An inventory of his papers at Syracuse University

Finding aid created by: LMS
Date: 3 April 2008

Biographical History

Miklós Rózsa (1907-1995) was born on April 18, 1907, in Budapest, Hungary. He developed an appreciation for music from his mother, a classical pianist, and his father, an industrialist and lover of folk music. Rózsa began to study the violin at the age of five. Within two years, he had composed a "Student March." Living on the estate of his father, who had extensive landholdings in Nagylocz, Nograd County, northern Hungary, Rózsa often heard the folk songs of the indigenous Paloc people, whose melodies would later influence his compositions.

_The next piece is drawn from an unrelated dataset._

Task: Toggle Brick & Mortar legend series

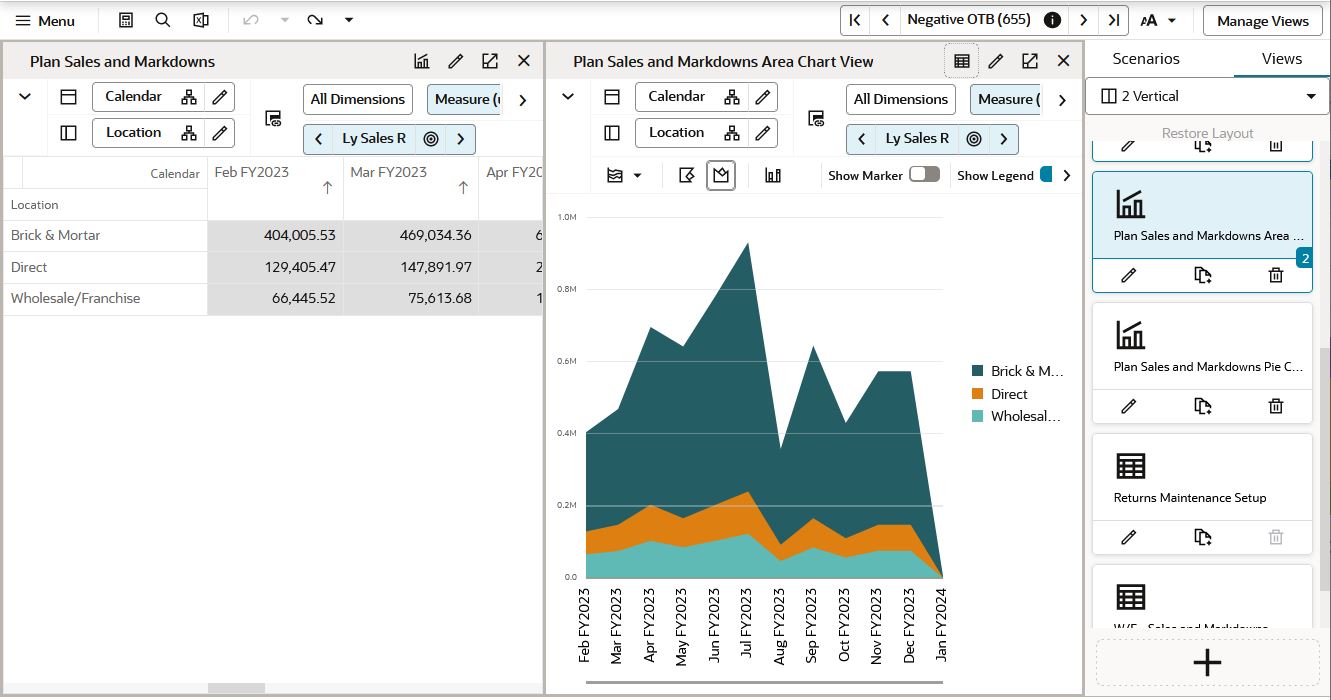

After Rózsa completed high school in 1925, at age eighteen, he matriculated at the Leipzig Conservatory, Germany, where he studied music and chemistry. By the time Rózsa graduated in 1929, Breitkopf and Härtel had already published his String Trio, op. 1 (1927), and Quintet for Piano and Strings, op. 2 (1928). His next compositions were influenced by Hungarian folk tunes, due in part to a journal he recovered that contained the notations he had written upon hearing the music in his youth.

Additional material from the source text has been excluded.